In section 35(1), the word "and" immediately preceding paragraph (d).
In Schedule 1, in paragraph 7 the word "annual" in both places where it occurs.
In Schedule 3, in paragraph 1(1), the words "not exceeding the sum of £25" and paragraph 1(7).

== Subsequent developments ==
Various provisions of the act have been amended or repealed by subsequent legislation. Sections 21, 36, 37, 40, 43, 45, and paragraphs 16 to 20 and 23 of schedule 2 were repealed by section 6 of, and schedule 5 to, the Criminal Procedure (Consequential Provisions) (Scotland) Act 1995, which came into force on 1 April 1996. Sections 14 and 22 were repealed by schedule 5 to the Courts Reform (Scotland) Act 2014. Sections 17, 18, and 20, and paragraph 12 of schedule 2, were repealed by schedule 1 to the Courts Reform (Scotland) Act 2014 (Relevant Officer and Consequential Provisions) Order 2016 (SSI 2016/387).

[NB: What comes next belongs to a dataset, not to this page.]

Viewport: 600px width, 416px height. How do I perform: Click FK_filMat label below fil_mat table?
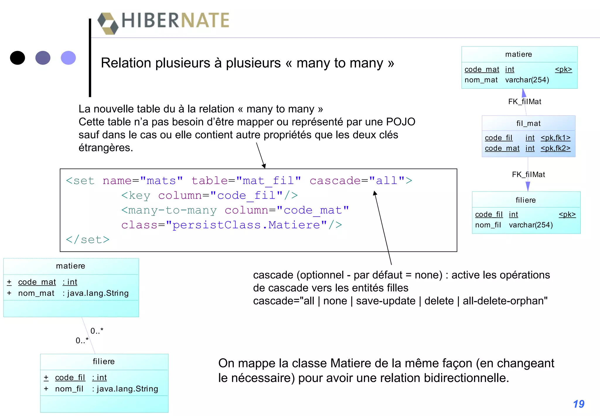[528, 175]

Provisions relating to the Commissioner for Local Administration in Scotland were repealed in part by the Scottish Legal Services Ombudsman and Commissioner for Local Administration in Scotland Act 1997 and subsequently by the Scottish Public Services Ombudsman Act 2002. Provisions relating to charities were repealed by the Charities and Trustee Investment (Scotland) Act 2005 and provisions relating to licensing by the Licensing (Scotland) Act 2005.

Sections 8 and 9 of the act, which concern rectification of defectively expressed documents and personal bar, were amended by schedule 5 to the Land Registration etc. (Scotland) Act 2012. Section 10 of the act, which applied certain unfair contract terms provisions to Scotland, was amended by the Trade Marks Act 1994, the Consumer Protection (Amendment) Regulations 2014 (SI 2014/870) and the Digital Markets, Competition and Consumers Act 2024 (Consequential Amendments) Regulations 2025 (SI 2025/381).